Subscribe to the Non-Human & AI Identity Journal

How should security teams handle human verification when voice and video can be faked?

Treat voice and video as untrusted indicators, not proof. For high-risk human verification, use cryptographic confirmation tied to a device-bound private key and a single-use session artifact. Keep the human conversation for context, but move the trust decision to a deterministic signature check that synthetic media cannot reproduce.

Why This Matters for Security Teams

Voice and video can now be synthesized convincingly enough to defeat informal checks, which means “I heard the person” or “I saw the person” is no longer a reliable trust signal. Security teams that still rely on visual confirmation are effectively treating a mutable presentation layer as proof of identity. Current guidance from the NIST Cybersecurity Framework 2.0 favours verifiable, repeatable controls over subjective assurance, and that applies directly here.

The practical risk is not just impersonation. A fake executive voice can be used to approve a reset, authorise a transfer, or pressure an analyst into bypassing process. That is why NHI Management Group treats media as context, not evidence. Security teams should move the trust decision to cryptographic verification tied to a device-bound private key and a single-use session artifact, then keep the conversation layer for human context. The same pattern of over-trusting exposed identity surfaces appears in NHI incidents such as JetBrains GitHub plugin token exposure, where convenient trust shortcuts become a breach path. In practice, many security teams encounter voice or video fraud only after a high-risk approval has already been misused, rather than through intentional verification design.

How It Works in Practice

The workflow should separate interaction from assurance. First, the human and the requester can communicate over voice or video for context, but the platform must not treat that channel as authoritative. The trust decision should happen in a second step: the requester proves possession of a device-bound private key, signs a single-use challenge, and presents a short-lived session artifact that is valid only for that interaction.

That approach aligns with the broader NHI and Zero Trust pattern in NHI Management Group’s Ultimate Guide to NHIs, where the point is not “who sounded right” but “what cryptographic identity was actually present.” In mature implementations, the challenge should be bound to the session, the action, and the risk tier. For example:

  • High-risk actions require a fresh signature, not a reused login token.
  • The private key should live in a hardware-backed or device-bound store whenever possible.
  • The session artifact should expire quickly and be unusable outside the original workflow.
  • Verification logs should record the challenge, signature outcome, and policy decision, not raw biometric media.

Where available, teams can layer in policy-as-code so that approval thresholds, device posture, and action sensitivity are evaluated at request time rather than hard-coded into a one-time manual process. This is consistent with NIST Cybersecurity Framework 2.0 principles for governed, repeatable control enforcement. These controls tend to break down when legacy help desks or ad hoc executive exception paths still permit identity resets based on a single live call.

Common Variations and Edge Cases

Tighter verification often increases friction, so organisations have to balance fraud resistance against operational speed. That tradeoff is real, especially for customer support, incident response, and executive communications where delays can create business pressure. Best practice is evolving, and there is no universal standard for this yet, but current guidance favours stronger proof for higher-risk actions and lighter checks for low-risk interaction.

One edge case is emergency access.

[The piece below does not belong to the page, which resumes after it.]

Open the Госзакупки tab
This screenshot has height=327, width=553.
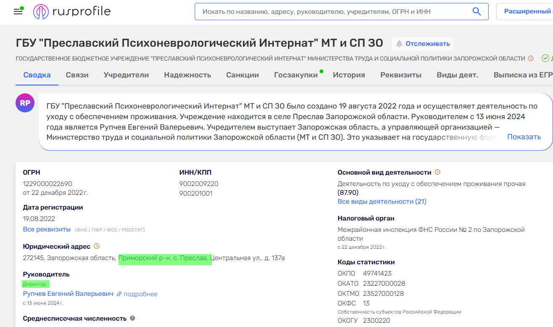click(296, 75)
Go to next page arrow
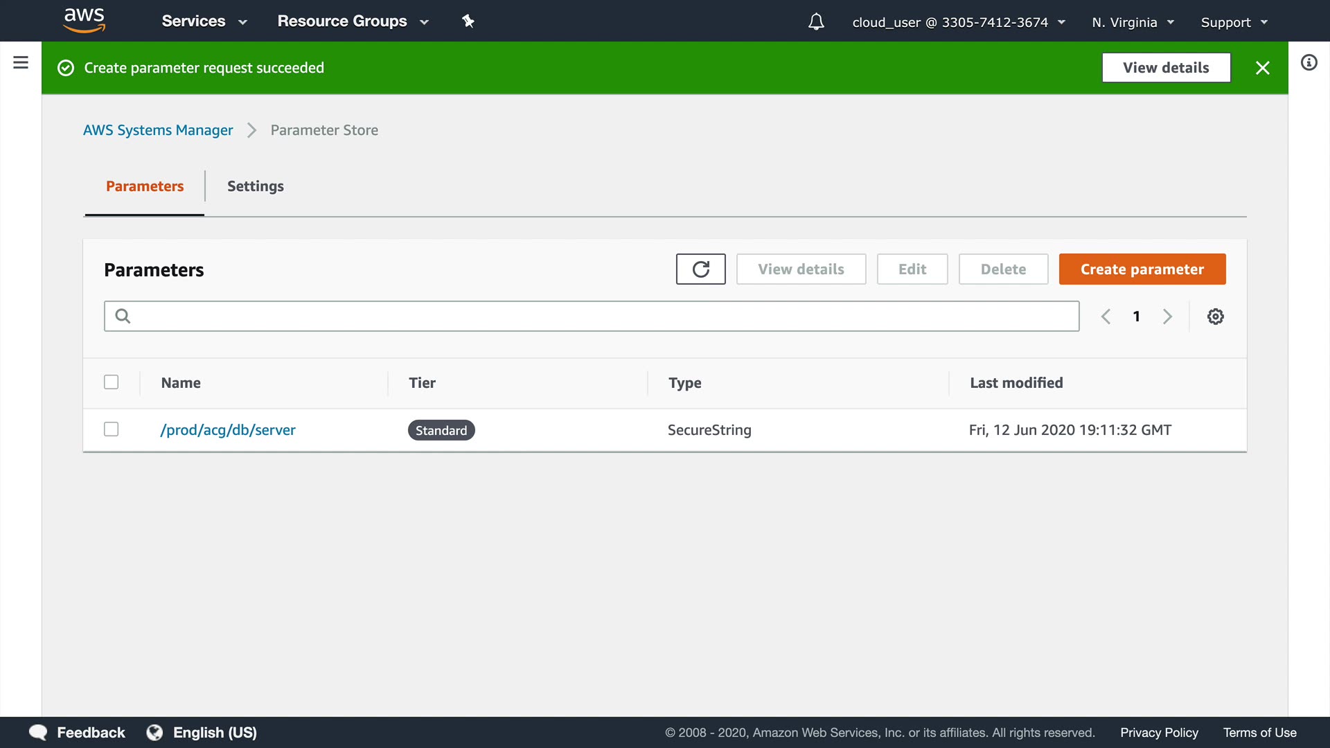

If a leader needs urgent approval during an incident, the process should still require deterministic proof, but the artifact can be shortened and the policy can permit rapid escalation under a pre-approved emergency path. Another edge case is accessibility: not every user can reliably complete video-based checks, which is another reason media should never be the trust anchor.

Teams should also assume that attackers will chain social engineering with synthetic media. That means the control must verify the session, not the persona. If the organisation already uses phishing-resistant authentication, the same device-bound identity can often be extended to human verification flows instead of inventing a separate trust model. In environments with remote work, contact-center outsourcing, or multiple regional approval chains, these controls become harder to operationalise because identity ownership, device trust, and approval authority are rarely unified.

Standards & Framework Alignment

This section maps relevant standards and security frameworks to the operational risks and controls described in this guidance.

OWASP Agentic AI Top 10 and CSA MAESTRO address the attack and risk surface, while NIST AI RMF set the governance and control requirements practitioners need to meet.

Framework Control / Reference Relevance
OWASP Agentic AI Top 10 A1 Synthetic media abuse fits agentic impersonation and trust-boundary failures.
CSA MAESTRO TR-1 MAESTRO addresses trustworthy runtime verification for autonomous and assisted workflows.
NIST AI RMF AI RMF covers governance of synthetic-media risk and verification controls.

Treat human-facing voice/video as untrusted input and require cryptographic proof for high-risk actions.